In this study, the hyperinsulinemic euglycemic clamp test showed that patients in the OB-KPD group had severe insulin resistance when they were enrolled. This was significantly higher than that found in BMI-matched OB-T2DM patients without ketosis. This observation suggested that with the exception of the obesity-induced insulin resistance that was seen in patients in the OB-KPD group, the FFA levels in the OB-KPD group were higher than those found in the OB-T2DM group, which might further aggravate insulin resistance. Previous studies have found that an increase in FFA can alter the insulin signaling pathway and induce or aggravate insulin resistance in the liver and muscle [15].

Thus, our research leads to the speculation that patients with ketosis-prone obese diabetes have insulin resistance and hyperglycemia due to obesity and an abnormal lipid metabolism, and the islet β-cells of these patients are susceptible to hyperglycemia toxicity [9]. When the blood glucose level is high, at least to a certain extent, the secretory function of islet β-cells obviously decreases, and the insulin secretion is insufficient. Moreover, due to insulin deficiency and resistance, higher blood glucose, increased lipodieresis and increased FFA levels further aggravate insulin resistance. Due to such a vicious cycle, too many FFAs enter the liver, leading to ketosis.

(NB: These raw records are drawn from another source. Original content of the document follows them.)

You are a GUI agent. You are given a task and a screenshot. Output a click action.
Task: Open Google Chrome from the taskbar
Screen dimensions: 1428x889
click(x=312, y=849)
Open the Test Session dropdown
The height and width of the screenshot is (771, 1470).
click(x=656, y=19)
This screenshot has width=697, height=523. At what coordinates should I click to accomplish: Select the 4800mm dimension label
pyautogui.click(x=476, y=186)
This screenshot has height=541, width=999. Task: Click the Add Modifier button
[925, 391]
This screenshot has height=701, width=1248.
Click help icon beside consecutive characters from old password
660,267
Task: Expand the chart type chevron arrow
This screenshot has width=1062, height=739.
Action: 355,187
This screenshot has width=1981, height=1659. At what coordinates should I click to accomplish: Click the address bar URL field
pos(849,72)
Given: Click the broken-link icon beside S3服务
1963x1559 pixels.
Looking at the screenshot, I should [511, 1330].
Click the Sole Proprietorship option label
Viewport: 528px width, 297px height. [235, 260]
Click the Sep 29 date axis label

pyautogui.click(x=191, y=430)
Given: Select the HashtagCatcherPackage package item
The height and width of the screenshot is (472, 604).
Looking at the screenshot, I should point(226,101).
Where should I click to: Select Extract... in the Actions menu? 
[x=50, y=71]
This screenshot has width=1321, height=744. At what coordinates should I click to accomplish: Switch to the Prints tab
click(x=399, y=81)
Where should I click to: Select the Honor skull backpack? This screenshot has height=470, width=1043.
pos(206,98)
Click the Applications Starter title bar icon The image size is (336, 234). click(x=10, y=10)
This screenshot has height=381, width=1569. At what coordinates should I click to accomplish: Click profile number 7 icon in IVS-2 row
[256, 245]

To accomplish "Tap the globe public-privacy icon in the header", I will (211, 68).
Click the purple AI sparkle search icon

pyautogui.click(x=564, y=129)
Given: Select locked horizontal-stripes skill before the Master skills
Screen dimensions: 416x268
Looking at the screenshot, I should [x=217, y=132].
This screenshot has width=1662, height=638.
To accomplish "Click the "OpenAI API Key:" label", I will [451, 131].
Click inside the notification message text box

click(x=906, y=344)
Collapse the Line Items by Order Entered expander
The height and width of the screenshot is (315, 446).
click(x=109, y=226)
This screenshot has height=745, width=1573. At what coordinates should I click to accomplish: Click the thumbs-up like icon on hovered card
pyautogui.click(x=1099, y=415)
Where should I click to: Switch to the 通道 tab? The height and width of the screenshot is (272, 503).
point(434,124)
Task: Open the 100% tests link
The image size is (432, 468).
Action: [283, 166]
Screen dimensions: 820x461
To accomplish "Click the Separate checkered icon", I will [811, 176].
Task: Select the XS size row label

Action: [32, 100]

In addition, insulin discontinuation was performed in 29 patients in the OB-KPD group within 3–6 months after ketosis correction, and 5 of them recurred within 1 year. Compared with 24 patients without recurrence, these 5 patients gained significant weight. Mauvais-Jarvis et al. [9] also found that the recurrence of ketosis in AKPD patients was related to weight gain, which might be a key reason accounting for an increase in blood glucose levels. Thus, for OB-KPD patients, weight control might be beneficial in preventing recurrent ketosis.

Study Limitations

There are some shortcomings in our research. First, due to the influence of a single-center, morbidity, enrollment conditions and patient compliance, especially with regard the few cases enrolled and the subsequent follow-up, the sample size of this study is small. Second, the follow-up period was only 1 year, and the time was too short to accurately assess long-term changes of the secretory function of islet β-cells. Third, the control group had no initial type 1 diabetic ketoacidosis patients and only compared the differences in islet β-cell secretory function between AKPD patients and type 1 diabetic patients by reference to published literature. Finally, there are no animal studies or molecular biologic level research investigations in this study. Thus, our report cannot draw a clear conclusion regarding causality, but can only draw conclusions from the correlation analyses and outcomes.

Conclusion

In conclusion, the clinical features, insulin resistance levels and significant recovery of islet β-cell secretory function after ketosis correction shown in this study indicate that the classification of OB-KPD patients is likely to be type 2 diabetes. The pathophysiologic mechanism of spontaneous ketosis in OB-KPD patients is made on the basis of glucose and lipid metabolic disorders, insulin resistance, blood glucose increases and high glucose toxicity, which impair the secretory function of islet β-cells. This results in increased lipodieresis and FFA production, which further aggravate insulin resistance and hyperglycemia, forming a vicious circle and thus ketosis. Most patients with the presence of islet β-cell function at the time of ketosis onset do not need long-term insulin-dependence treatment. We recommend that treatment of OB-KPD patients should be focused on the control of blood glucose, blood lipid and body weight values after correcting for ketosis, with the intention of preventing the recurrence of ketosis.